Recent events should not change passion for Duke basketball

Well, you can't say the last few weeks haven't been eventful.

I kind of wish the year had ended about three weeks ago. It would've been a hell of a lot easier. At that point when I thought of this column, the last journalistic piece I'll ever write, my feelings centered around one thing.

It was all about my passion for Duke athletics, a passion that began when I was nine years old and started following the men's basketball team simply because I liked the name.

Of course a month ago, I was coming off the most intense and exhilarating experience in all my years as a sports fanatic. Sitting 10 feet from the court of a Final Four watching the team I've loved for 13 years, I knew I'd never get that kind of incredible opportunity again.

A few days later, I realized part of the pain I felt was not just seeing Duke come so close to a national championship, but also facing the reality I'd never again get that chance. Of course it's a moment I wish I could live again and again, though I know I probably never will. I'm just lucky to have been able to experience it once.

And through it all, as my predecessor as sports editor said a year ago, I was always a fan before anything else. When it came to writing about the team and interviewing players in the locker room, I managed to put the passion aside, or at least I tried. But during the games, I was the same fan I had always been, the same one who missed one home game at Cameron in four years, the same one who pumped his fist and pounded the press table when Trajan Langdon hit a three-pointer with 1:43 left against UConn and the same one who gave himself a few minutes to cry quietly in the press area after we lost that night.

This all would have been such a perfect world had it ended like that. When I came back from Florida at the end of March, I was expecting the last month of the year to slowly fade away. Nothing, after all, could compare to the excitement of a Final Four, especially seeing one in person.

Of course since then, a lot has changed about Duke basketball. Read any major newspaper or magazine in the country, and they all talk about the last bastion finally giving in. Duke finally lost players early to the NBA.

Brand and Avery are gone, Maggette may soon follow and Burgess is heading elsewhere. Better grab a minister because Duke basketball is dead.

Right?

Probably not, but that's not the point of this column. My passion is unchanged.

I don't begrudge Elton, Will or Burgess for a minute. What they did is certainly none of my business, and who am I to say whether or not they made a good or bad decision? I'm not wearing their shoes, and I'm not living their lives. What may be right or wrong in my mind is far removed from their situations.

Therein lies the point: Duke basketball has changed and it's time to move on. I could've spent this column giving my top-10 moments as sports editor or memories as a fan in Cameron, however not many people really care about that.

But everyone does care about Duke basketball. At Duke, there is nothing more revered than this team. The Med Center, a top-five U.S. News ranking, research discoveries-none of it even enters the shadow of Mike Krzyzewski and his players.

Thus the reason for the panic that has gripped campus the past month as speculation began and players followed it out the door.
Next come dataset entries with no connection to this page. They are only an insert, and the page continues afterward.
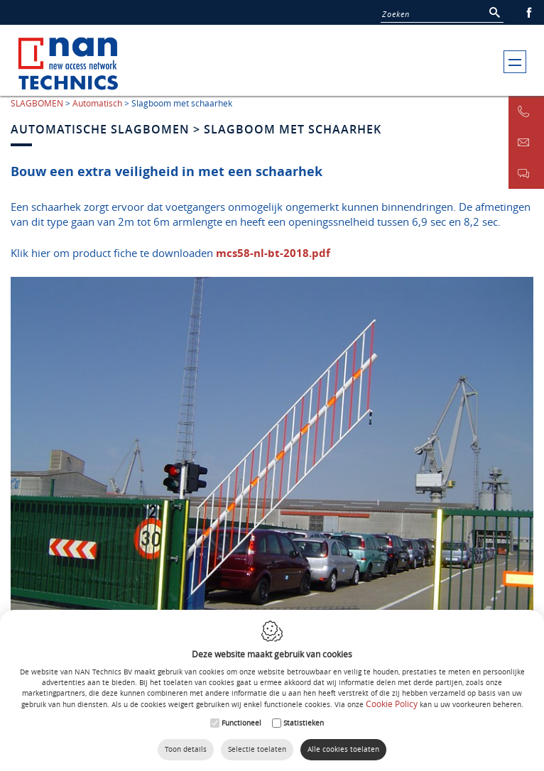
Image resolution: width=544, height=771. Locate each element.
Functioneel (241, 723)
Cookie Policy (392, 703)
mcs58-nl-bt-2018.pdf (273, 253)
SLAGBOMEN (37, 103)
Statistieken (303, 723)
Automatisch (97, 103)
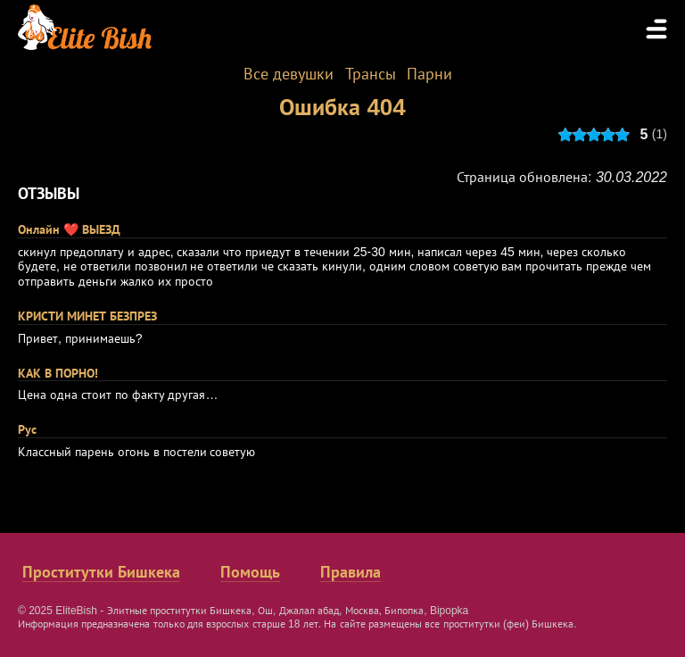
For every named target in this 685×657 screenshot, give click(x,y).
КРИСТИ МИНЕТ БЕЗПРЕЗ (87, 316)
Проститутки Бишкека (101, 572)
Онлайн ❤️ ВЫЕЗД (69, 229)
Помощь (250, 572)
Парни (429, 74)
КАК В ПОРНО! (58, 373)
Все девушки (288, 74)
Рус (27, 429)
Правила (350, 572)
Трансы (370, 74)
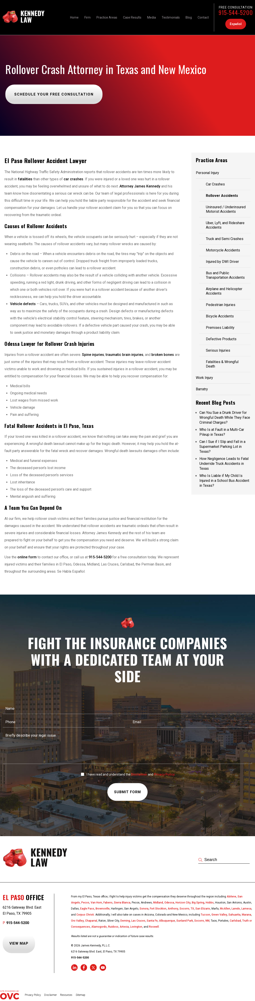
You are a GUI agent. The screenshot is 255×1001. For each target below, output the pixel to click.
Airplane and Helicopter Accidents (224, 291)
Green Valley (219, 914)
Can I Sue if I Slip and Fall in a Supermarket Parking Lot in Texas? (222, 447)
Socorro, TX (187, 908)
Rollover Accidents (222, 195)
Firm (87, 17)
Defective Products (221, 339)
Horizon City (183, 902)
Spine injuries (93, 355)
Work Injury (204, 378)
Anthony (173, 908)
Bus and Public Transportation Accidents (225, 275)
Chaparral (91, 920)
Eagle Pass (87, 908)
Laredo (236, 908)
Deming (125, 920)
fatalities (25, 179)
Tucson (205, 914)
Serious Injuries (218, 350)
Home (74, 17)
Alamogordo (99, 926)
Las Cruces (138, 920)
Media (151, 17)
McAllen (225, 908)
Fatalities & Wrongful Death (222, 364)
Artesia (124, 926)
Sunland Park (184, 920)
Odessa (169, 902)
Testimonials (171, 17)
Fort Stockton (158, 908)
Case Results (132, 17)
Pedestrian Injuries (220, 305)
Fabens (108, 902)
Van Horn (96, 902)
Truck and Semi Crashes (224, 239)
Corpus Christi (85, 914)
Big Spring (198, 902)
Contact (203, 17)
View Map (18, 943)
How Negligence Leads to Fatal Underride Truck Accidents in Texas (224, 464)
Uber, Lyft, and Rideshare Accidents (225, 225)
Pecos (85, 902)
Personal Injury (207, 173)
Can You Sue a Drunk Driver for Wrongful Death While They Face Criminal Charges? (224, 417)
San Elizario (202, 908)
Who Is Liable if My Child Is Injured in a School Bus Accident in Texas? (224, 481)
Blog (189, 17)
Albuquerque (167, 920)
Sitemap (80, 995)
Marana (246, 914)
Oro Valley (77, 920)
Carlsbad (235, 920)
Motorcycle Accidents (223, 250)
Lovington (136, 926)
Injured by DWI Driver (222, 261)
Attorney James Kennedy (139, 186)
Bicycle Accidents (220, 316)
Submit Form (127, 792)
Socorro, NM (201, 920)
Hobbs (210, 902)
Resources (66, 995)
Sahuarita (234, 914)
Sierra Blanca (122, 902)
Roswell (154, 926)
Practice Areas (106, 17)
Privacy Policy (164, 774)
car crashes (73, 179)
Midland (158, 902)
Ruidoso (113, 926)
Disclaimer (139, 774)
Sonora (144, 908)
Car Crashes (215, 184)
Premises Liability (220, 327)
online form (27, 557)
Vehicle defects (23, 304)
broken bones (162, 355)
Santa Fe (152, 920)
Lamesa (246, 908)
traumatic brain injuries (124, 355)
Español (236, 24)
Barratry (202, 389)
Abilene (231, 896)
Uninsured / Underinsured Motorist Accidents (226, 209)
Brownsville (103, 908)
I've read several fans' websites and heard people talking over the past few weeks and I've been amazed with the reaction.

"We're going to be mediocre at best."

"We may even lose to Carolina."

"We'll never make it back to the Final Four again."

Yes, Duke does appear headed to be a very mortal team in the fall. That means a lot of close games, more losses and a bigger struggle come tournament time. There are no guarantees anymore.

That's reality. The face of college basketball has changed, and Duke finally moved along with it. We can sit around and bemoan that fact or move on. This past Duke season was magical until the end. That team, despite not winning a championship, was one of college basketball's best of the last half-decade. In today's terms, that means there are likely to be defections at the end of the season.

Duke basketball isn't the same as it was a month ago, and it never will be. In some people's minds, it's probably not as "special" anymore. That's okay; it's still one of the best.

That won't change, even though the program has. The quicker everyone adjusts, the better off we'll be. When I came to this school four years ago, the program was coming off its infamous 1995 season. You know what? It made it back. Now, the program's in a more dramatic predicament but still standing on firmer ground. Once again, it'll be fine.

In the end, Duke athletics, as Krzyzewski has said so often, is a passion. It's something you love, be it lying on the grass at historic Jack Coombs Field, watching the women's soccer team play at Fetzer Field with rain pouring and no umbrella, or seeing Takisha Jones make a last-second layup on Senior Day in Cameron with her mom watching from the stands.

For the past year, my job has brought me closer to the action than I ever could've imagined when I was back in fourth grade. Most of it has only deepened my feelings of passion for Duke athletics.

I've never been concerned about Duke somehow being snobbishly "above" other schools, as I know some feel we should be. So we've lost basketball players early to the NBA now just like everyone else. Why let it ruin a great thing?

As so many people have said, Duke should simply worry about being Duke. It's gotten us this far.

That, to me, is plenty good enough, and I hope that doesn't change for those who follow behind me.

Joel Israel, for this one last time, is a Trinity senior and sports editor of The Chronicle. He would like to thank the city of Dallas for hosting the Final Four in 1986 and bringing Duke into a local kid's life.